- **Exercise goal**
Your answer should consist only of the lines below from the one with "Cost of Wedding Photographers (81, 1589)" through the one with "[Cost of Wedding Photos] (117, 1306)", copied exactly.

- **Information**
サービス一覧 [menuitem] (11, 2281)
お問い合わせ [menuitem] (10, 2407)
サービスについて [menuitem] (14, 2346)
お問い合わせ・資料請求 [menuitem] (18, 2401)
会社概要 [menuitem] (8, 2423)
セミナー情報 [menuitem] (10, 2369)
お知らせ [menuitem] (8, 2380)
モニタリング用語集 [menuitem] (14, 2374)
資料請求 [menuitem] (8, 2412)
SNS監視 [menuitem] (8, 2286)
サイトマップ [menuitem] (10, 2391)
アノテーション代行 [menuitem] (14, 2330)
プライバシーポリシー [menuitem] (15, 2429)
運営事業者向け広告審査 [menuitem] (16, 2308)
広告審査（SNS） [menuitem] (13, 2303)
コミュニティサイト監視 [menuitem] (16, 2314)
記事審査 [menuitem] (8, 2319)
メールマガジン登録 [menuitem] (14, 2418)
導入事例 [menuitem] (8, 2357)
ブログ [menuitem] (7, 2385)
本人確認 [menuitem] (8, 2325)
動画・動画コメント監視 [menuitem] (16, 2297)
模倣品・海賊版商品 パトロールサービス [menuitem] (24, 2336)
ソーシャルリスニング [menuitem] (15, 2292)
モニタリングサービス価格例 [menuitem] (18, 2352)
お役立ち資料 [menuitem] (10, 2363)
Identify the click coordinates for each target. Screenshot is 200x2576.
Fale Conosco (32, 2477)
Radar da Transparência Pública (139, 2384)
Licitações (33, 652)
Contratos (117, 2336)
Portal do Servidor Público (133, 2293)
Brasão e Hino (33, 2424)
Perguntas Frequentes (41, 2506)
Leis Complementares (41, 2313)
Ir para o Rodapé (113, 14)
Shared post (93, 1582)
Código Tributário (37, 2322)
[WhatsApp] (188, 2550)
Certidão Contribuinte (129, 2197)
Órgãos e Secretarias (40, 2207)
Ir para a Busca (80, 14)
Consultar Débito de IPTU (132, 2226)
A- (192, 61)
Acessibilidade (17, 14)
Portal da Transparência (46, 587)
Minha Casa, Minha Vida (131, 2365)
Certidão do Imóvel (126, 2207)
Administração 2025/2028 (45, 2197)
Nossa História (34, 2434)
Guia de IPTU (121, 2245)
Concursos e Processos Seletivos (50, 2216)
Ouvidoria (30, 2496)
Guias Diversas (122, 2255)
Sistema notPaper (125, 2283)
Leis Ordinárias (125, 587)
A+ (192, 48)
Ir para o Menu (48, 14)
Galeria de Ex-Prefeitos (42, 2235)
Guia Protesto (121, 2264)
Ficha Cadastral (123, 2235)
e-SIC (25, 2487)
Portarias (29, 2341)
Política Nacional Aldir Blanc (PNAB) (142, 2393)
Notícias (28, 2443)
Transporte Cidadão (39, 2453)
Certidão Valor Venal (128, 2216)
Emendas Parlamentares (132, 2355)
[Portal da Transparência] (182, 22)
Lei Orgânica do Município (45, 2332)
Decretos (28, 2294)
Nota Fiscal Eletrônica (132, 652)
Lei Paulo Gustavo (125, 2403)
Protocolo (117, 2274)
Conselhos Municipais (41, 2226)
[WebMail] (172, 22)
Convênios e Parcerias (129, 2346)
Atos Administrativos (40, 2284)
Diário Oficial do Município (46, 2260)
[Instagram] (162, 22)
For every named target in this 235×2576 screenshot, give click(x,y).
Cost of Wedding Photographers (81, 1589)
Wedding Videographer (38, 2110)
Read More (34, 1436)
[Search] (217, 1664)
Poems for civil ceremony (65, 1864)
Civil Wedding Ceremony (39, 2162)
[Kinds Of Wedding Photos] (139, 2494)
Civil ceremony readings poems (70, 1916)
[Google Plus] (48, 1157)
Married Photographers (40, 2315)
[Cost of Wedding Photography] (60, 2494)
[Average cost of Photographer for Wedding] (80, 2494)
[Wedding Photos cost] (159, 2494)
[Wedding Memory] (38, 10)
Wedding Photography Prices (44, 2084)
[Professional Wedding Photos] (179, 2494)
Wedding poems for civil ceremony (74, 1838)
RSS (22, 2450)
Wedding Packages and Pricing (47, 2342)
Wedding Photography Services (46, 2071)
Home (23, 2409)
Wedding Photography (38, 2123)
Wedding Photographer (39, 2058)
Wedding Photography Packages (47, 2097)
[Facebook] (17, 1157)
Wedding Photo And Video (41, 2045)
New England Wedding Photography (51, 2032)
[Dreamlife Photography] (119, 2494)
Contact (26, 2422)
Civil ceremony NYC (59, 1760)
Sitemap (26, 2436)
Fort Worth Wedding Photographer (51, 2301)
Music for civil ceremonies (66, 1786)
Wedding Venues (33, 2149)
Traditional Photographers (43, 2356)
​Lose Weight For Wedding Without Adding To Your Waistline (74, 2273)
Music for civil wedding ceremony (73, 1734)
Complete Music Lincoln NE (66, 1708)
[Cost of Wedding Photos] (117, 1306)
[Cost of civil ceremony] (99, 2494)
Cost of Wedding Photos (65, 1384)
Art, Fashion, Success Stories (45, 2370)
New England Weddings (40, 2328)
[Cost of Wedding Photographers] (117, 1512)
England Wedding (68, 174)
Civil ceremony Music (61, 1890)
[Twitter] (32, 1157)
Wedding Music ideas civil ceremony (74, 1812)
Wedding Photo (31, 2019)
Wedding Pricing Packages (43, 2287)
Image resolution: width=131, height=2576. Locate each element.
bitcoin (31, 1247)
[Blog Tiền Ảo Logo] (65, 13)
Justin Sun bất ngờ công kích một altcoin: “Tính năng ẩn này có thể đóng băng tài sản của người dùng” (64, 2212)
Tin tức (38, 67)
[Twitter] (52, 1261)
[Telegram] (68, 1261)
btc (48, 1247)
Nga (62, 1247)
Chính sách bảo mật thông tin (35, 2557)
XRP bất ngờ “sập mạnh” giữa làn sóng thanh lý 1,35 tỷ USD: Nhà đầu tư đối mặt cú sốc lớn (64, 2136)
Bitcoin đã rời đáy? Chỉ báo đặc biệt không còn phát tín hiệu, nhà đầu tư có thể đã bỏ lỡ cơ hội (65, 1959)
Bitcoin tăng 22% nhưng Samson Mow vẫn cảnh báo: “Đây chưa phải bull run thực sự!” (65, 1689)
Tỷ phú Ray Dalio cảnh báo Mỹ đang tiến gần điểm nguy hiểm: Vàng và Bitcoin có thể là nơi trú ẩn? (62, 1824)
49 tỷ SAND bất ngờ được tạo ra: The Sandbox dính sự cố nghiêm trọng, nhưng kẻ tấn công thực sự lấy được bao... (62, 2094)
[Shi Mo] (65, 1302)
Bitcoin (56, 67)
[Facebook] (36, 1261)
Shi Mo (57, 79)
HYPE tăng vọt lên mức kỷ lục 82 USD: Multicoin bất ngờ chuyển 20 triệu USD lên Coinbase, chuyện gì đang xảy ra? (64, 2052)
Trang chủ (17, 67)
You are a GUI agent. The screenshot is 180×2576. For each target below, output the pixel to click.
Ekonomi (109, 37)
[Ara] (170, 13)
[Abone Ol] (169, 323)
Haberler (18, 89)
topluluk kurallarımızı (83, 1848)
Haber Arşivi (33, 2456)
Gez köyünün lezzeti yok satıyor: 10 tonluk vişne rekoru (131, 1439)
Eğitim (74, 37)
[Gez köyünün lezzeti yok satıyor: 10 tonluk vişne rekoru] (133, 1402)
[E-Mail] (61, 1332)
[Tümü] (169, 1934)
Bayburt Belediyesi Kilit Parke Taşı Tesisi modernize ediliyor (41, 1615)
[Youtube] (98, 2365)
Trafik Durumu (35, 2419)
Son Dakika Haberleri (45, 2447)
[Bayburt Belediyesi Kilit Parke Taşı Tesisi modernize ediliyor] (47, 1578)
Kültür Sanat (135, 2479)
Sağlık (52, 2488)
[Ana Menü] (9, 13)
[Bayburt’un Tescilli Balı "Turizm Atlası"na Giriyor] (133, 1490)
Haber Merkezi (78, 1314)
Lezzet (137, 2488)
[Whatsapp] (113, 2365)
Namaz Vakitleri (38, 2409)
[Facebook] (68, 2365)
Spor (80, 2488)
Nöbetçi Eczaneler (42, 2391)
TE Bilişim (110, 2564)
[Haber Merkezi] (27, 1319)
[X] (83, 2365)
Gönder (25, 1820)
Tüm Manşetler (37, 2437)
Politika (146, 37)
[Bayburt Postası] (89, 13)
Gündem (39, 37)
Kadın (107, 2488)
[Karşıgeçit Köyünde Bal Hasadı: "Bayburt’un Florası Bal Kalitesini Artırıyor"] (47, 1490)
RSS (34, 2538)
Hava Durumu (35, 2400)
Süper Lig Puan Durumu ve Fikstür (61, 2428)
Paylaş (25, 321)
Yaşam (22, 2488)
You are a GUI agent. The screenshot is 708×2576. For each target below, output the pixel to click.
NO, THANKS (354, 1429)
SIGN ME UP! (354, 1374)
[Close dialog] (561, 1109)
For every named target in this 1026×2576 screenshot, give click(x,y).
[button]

- **Response below**
Cost of Wedding Photographers (81, 1589)
Wedding Videographer (38, 2110)
Read More (34, 1436)
[Search] (217, 1664)
Poems for civil ceremony (65, 1864)
Civil Wedding Ceremony (39, 2162)
[Kinds Of Wedding Photos] (139, 2494)
Civil ceremony readings poems (70, 1916)
[Google Plus] (48, 1157)
Married Photographers (40, 2315)
[Cost of Wedding Photography] (60, 2494)
[Average cost of Photographer for Wedding] (80, 2494)
[Wedding Photos cost] (159, 2494)
[Wedding Memory] (38, 10)
Wedding Photography Prices (44, 2084)
[Professional Wedding Photos] (179, 2494)
Wedding poems for civil ceremony (74, 1838)
RSS (22, 2450)
Wedding Packages and Pricing (47, 2342)
Wedding Photography Services (46, 2071)
Home (23, 2409)
Wedding Photography (38, 2123)
Wedding Photographer (39, 2058)
Wedding Photography Packages (47, 2097)
[Facebook] (17, 1157)
Wedding Photo And Video (41, 2045)
New England Wedding Photography (51, 2032)
[Dreamlife Photography] (119, 2494)
Contact (26, 2422)
Civil ceremony NYC (59, 1760)
Sitemap (26, 2436)
Fort Worth Wedding Photographer (51, 2301)
Music for civil ceremonies (66, 1786)
Wedding Venues (33, 2149)
Traditional Photographers (43, 2356)
​Lose Weight For Wedding Without Adding To Your Waistline (74, 2273)
Music for civil wedding ceremony (73, 1734)
Complete Music Lincoln NE (66, 1708)
[Cost of Wedding Photos] (117, 1306)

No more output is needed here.